Mastodawn

Simon Willison Jan 29, 2023

One of the things I'm finding so interesting about large language models like GPT-3 and ChatGPT is that they're pretty much the world's most impressive party trick

All they do is predict the next word based on previous context. It turns out when you scale the model above a certain size it can give the false impression of "intelligence", but that's a total fraud

It's all smoke and mirrors! The intriguing challenge is finding useful tasks you can apply them to in spite of the many, many footguns

Show thread

Simon Willison Jan 29, 2023

And in case this post wasn't clear: I'm all-in on large language models: they confidently pass my personal test for if a piece of technology is worth learning:

"Does this let me build things that I could not have built without it?"
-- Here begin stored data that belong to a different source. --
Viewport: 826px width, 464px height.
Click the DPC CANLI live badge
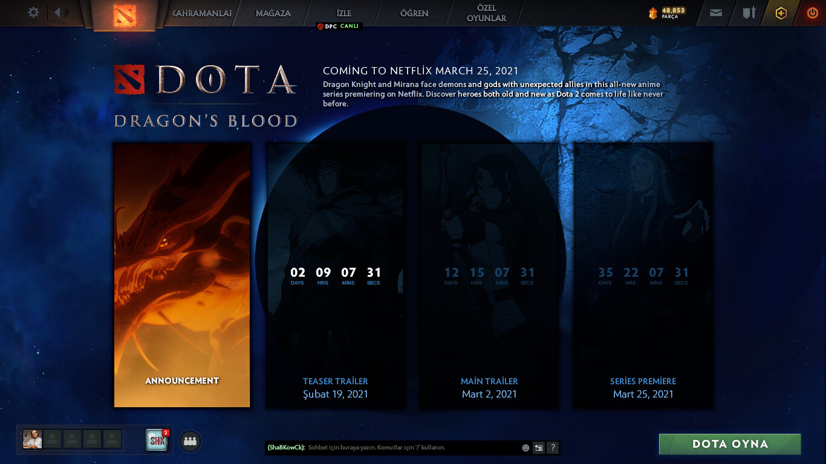tap(339, 27)
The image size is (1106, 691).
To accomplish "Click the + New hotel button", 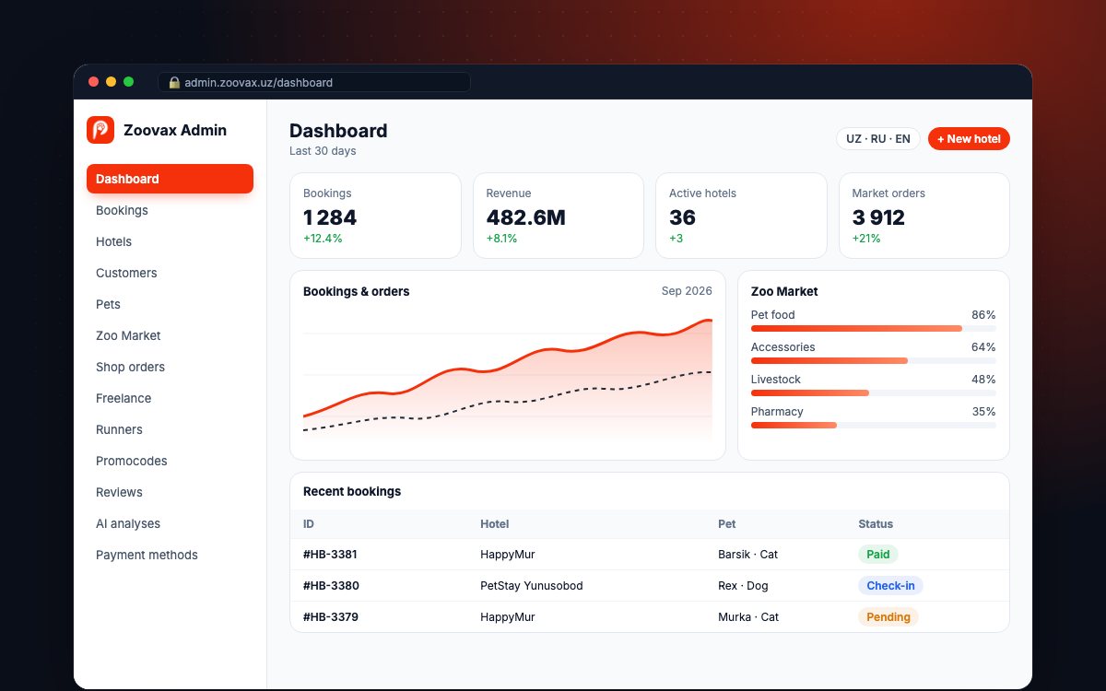I will (969, 139).
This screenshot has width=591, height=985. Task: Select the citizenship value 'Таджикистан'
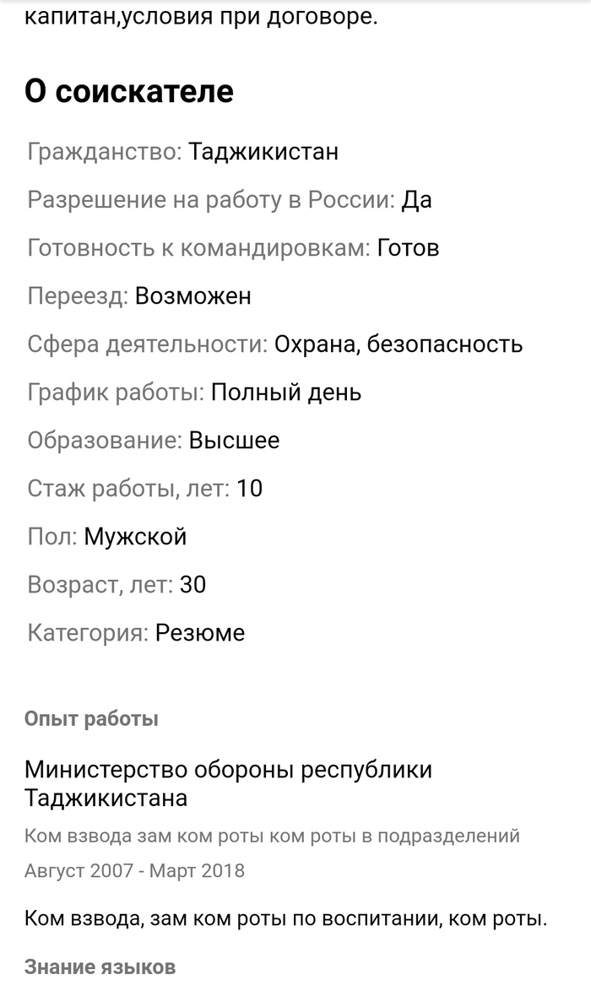pos(263,152)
What I find interesting is that - on the surface - they look like they solve a lot more problems than they actually do, partly thanks to the confidence with which they present themselves

Figuring out what they're genuinely good for is a very interesting challenge

Show thread

Nicholas Weaver Jan 29, 2023

@simon

The way I look at it. Machine learning in general (including these large language models) are great when you have the following problem criteria

#1: You need to build a pattern matcher
#2: You don't know what to look for.
#3: When the pattern matcher is finally built you don't care to know what it actually looks for
#4: The results are allowed to be hilariously, insanely wrong some % of the time

And there are actually a lot of things that match that criteria

Show thread

Noam

@ncweaver @simon I think there's a lot of gaming and entertainment applications specifically for experiences that are hard to script. Imagine an offline game where you can bargain or reason with NPCs in natural language, and sometimes they say something dead stupid, but that's part of the charm.